Instrução:
Transcreva integralmente o trecho sobre a relação entre o Estado e a economia.

Trecho:
----------
-Ricardo Antonio Lucas Camargo-
Poucos temas, sob o ponto de vista político, são tão conflituosos quanto os debates em torno da relação entre o Estado e a economia, e, em razão disto, o equacionamento desses conflitos somente pode dar-se por uma forma: mediante o estabelecimento de critérios gerais pelo direito positivo e pelo assegurar a eficácia desses critérios gerais.
Recordando lição antiga do saudoso Professor Washington Peluso Albino de Souza em sua “Teoria da Constituição Econômica”, a despeito da existência de “modelos ideológicos puros” em relação ao dado econômico – “livre mercado”, “Estado empresário”, “propriedade privada”, “função social da propriedade” -, em especial onde as Constituições são fruto da presença dos mais variados interesses no momento da respectiva elaboração, os mais variados elementos vão terminar por se fazerem presentes no respectivo Texto, compondo, como um todo, o tratamento constitucional do econômico.
----------
Dados fornecidos:
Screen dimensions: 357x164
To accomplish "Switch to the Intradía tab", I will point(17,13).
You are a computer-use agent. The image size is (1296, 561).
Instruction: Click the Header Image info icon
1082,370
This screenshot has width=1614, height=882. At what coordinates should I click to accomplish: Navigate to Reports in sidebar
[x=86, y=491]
----------
Resposta redigida:
-Ricardo Antonio Lucas Camargo-
Poucos temas, sob o ponto de vista político, são tão conflituosos quanto os debates em torno da relação entre o Estado e a economia, e, em razão disto, o equacionamento desses conflitos somente pode dar-se por uma forma: mediante o estabelecimento de critérios gerais pelo direito positivo e pelo assegurar a eficácia desses critérios gerais.
Recordando lição antiga do saudoso Professor Washington Peluso Albino de Souza em sua “Teoria da Constituição Econômica”, a despeito da existência de “modelos ideológicos puros” em relação ao dado econômico – “livre mercado”, “Estado empresário”, “propriedade privada”, “função social da propriedade” -, em especial onde as Constituições são fruto da presença dos mais variados interesses no momento da respectiva elaboração, os mais variados elementos vão terminar por se fazerem presentes no respectivo Texto, compondo, como um todo, o tratamento constitucional do econômico.